■ **Task details**: Collect every line below that contains the string "height". Case matters.

■ **The input**:
+-------+

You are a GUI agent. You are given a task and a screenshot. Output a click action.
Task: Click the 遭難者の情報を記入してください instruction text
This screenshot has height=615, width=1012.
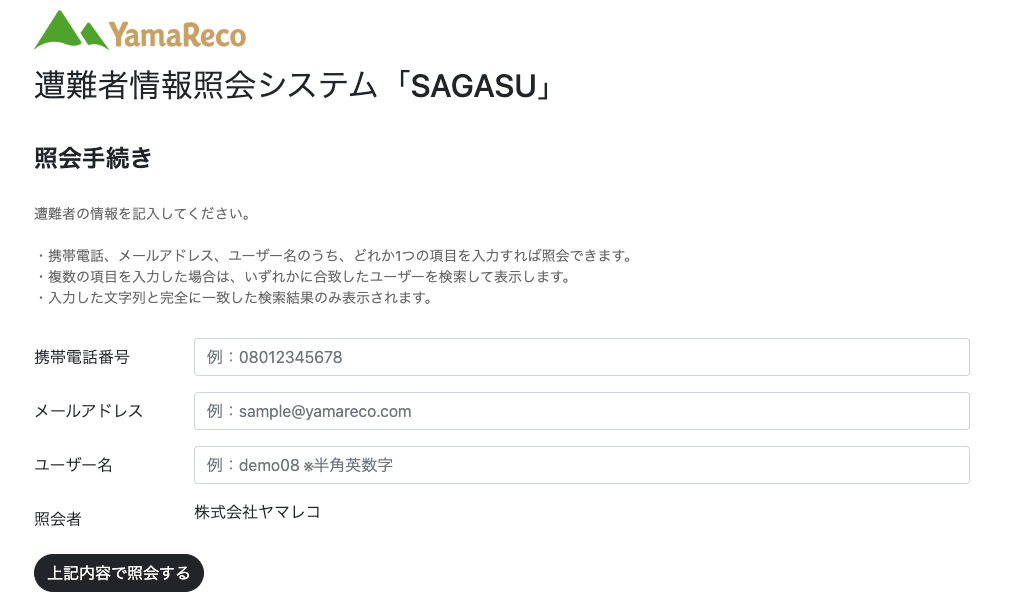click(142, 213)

+-------+

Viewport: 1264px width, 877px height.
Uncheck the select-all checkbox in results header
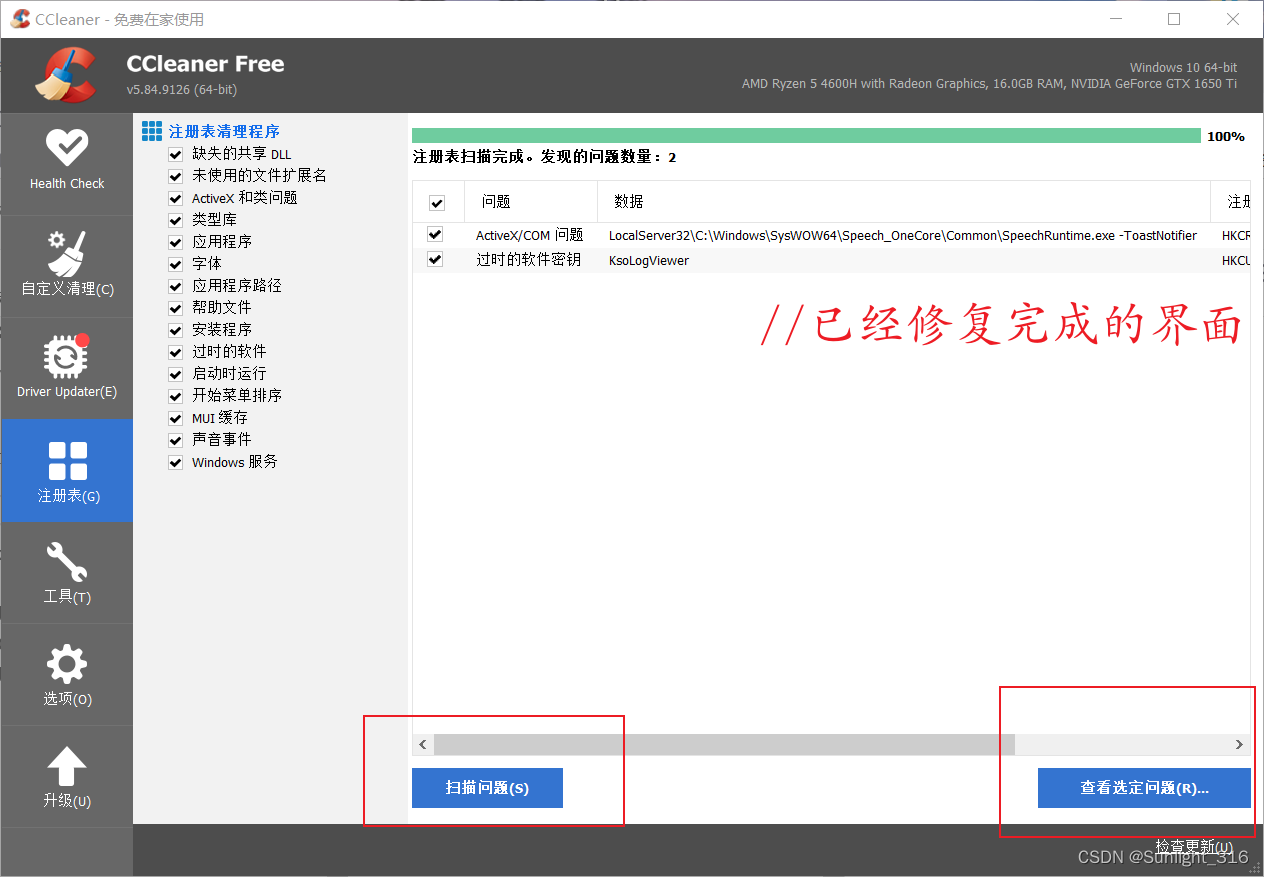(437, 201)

+-------+

■ **Task result**:
This screenshot has height=615, width=1012.
Viewport: 1264px width, 877px height.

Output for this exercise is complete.